● Assigned task: Please reproduce every entry below without omitting a single line.

Data to use: Begin

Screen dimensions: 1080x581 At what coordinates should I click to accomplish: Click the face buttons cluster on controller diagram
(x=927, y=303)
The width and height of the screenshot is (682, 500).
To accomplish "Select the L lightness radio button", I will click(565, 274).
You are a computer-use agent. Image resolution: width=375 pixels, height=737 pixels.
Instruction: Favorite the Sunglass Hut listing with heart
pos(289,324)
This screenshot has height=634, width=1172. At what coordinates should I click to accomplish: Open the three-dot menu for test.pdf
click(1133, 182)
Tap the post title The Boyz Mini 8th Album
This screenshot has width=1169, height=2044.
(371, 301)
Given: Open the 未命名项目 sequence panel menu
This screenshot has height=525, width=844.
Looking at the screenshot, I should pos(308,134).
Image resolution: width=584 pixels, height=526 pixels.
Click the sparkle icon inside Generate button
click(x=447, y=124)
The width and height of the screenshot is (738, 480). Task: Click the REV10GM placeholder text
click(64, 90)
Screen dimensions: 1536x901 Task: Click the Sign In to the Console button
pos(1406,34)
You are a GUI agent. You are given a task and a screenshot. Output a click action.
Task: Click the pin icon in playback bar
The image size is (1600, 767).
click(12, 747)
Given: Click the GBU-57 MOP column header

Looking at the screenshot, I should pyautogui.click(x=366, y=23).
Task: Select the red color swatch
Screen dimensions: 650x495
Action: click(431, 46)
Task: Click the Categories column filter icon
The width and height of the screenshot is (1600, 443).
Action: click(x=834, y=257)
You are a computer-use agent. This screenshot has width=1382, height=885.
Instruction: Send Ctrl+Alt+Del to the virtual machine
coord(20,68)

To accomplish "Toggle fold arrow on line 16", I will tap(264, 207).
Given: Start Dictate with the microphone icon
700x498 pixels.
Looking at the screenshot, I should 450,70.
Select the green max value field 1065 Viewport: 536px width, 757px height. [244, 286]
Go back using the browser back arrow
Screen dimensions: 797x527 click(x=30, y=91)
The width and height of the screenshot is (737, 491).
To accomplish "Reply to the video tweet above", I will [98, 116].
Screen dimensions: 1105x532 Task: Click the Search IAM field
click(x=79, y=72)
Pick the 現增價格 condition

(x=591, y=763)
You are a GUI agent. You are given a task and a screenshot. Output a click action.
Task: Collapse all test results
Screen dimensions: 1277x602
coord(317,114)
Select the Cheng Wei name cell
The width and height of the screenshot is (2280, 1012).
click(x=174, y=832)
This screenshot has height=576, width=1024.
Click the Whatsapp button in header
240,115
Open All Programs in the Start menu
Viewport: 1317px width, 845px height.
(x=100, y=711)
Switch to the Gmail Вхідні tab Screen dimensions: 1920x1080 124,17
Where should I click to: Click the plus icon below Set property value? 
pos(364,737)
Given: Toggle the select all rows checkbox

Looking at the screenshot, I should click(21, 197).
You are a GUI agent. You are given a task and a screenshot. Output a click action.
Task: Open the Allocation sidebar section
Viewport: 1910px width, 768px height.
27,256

Data to use: End

● Exercise answer:
Screen dimensions: 1080x581 At what coordinates should I click to accomplish: Click the face buttons cluster on controller diagram
(x=927, y=303)
The width and height of the screenshot is (682, 500).
To accomplish "Select the L lightness radio button", I will click(565, 274).
You are a computer-use agent. Image resolution: width=375 pixels, height=737 pixels.
Instruction: Favorite the Sunglass Hut listing with heart
pos(289,324)
This screenshot has height=634, width=1172. At what coordinates should I click to accomplish: Open the three-dot menu for test.pdf
click(1133, 182)
Tap the post title The Boyz Mini 8th Album
This screenshot has width=1169, height=2044.
(371, 301)
Given: Open the 未命名项目 sequence panel menu
This screenshot has height=525, width=844.
Looking at the screenshot, I should pos(308,134).
Image resolution: width=584 pixels, height=526 pixels.
Click the sparkle icon inside Generate button
click(x=447, y=124)
The width and height of the screenshot is (738, 480). Task: Click the REV10GM placeholder text
click(64, 90)
Screen dimensions: 1536x901 Task: Click the Sign In to the Console button
pos(1406,34)
You are a GUI agent. You are given a task and a screenshot. Output a click action.
Task: Click the pin icon in playback bar
The image size is (1600, 767).
click(12, 747)
Given: Click the GBU-57 MOP column header

Looking at the screenshot, I should pyautogui.click(x=366, y=23).
Task: Select the red color swatch
Screen dimensions: 650x495
Action: click(431, 46)
Task: Click the Categories column filter icon
The width and height of the screenshot is (1600, 443).
Action: click(x=834, y=257)
You are a computer-use agent. This screenshot has width=1382, height=885.
Instruction: Send Ctrl+Alt+Del to the virtual machine
coord(20,68)

To accomplish "Toggle fold arrow on line 16", I will tap(264, 207).
Given: Start Dictate with the microphone icon
700x498 pixels.
Looking at the screenshot, I should 450,70.
Select the green max value field 1065 Viewport: 536px width, 757px height. [244, 286]
Go back using the browser back arrow
Screen dimensions: 797x527 click(x=30, y=91)
The width and height of the screenshot is (737, 491).
To accomplish "Reply to the video tweet above", I will [98, 116].
Screen dimensions: 1105x532 Task: Click the Search IAM field
click(x=79, y=72)
Pick the 現增價格 condition

(x=591, y=763)
You are a GUI agent. You are given a task and a screenshot. Output a click action.
Task: Collapse all test results
Screen dimensions: 1277x602
coord(317,114)
Select the Cheng Wei name cell
The width and height of the screenshot is (2280, 1012).
click(x=174, y=832)
This screenshot has height=576, width=1024.
Click the Whatsapp button in header
240,115
Open All Programs in the Start menu
Viewport: 1317px width, 845px height.
(x=100, y=711)
Switch to the Gmail Вхідні tab Screen dimensions: 1920x1080 124,17
Where should I click to: Click the plus icon below Set property value? 
pos(364,737)
Given: Toggle the select all rows checkbox

Looking at the screenshot, I should click(21, 197).
You are a GUI agent. You are given a task and a screenshot. Output a click action.
Task: Open the Allocation sidebar section
Viewport: 1910px width, 768px height.
27,256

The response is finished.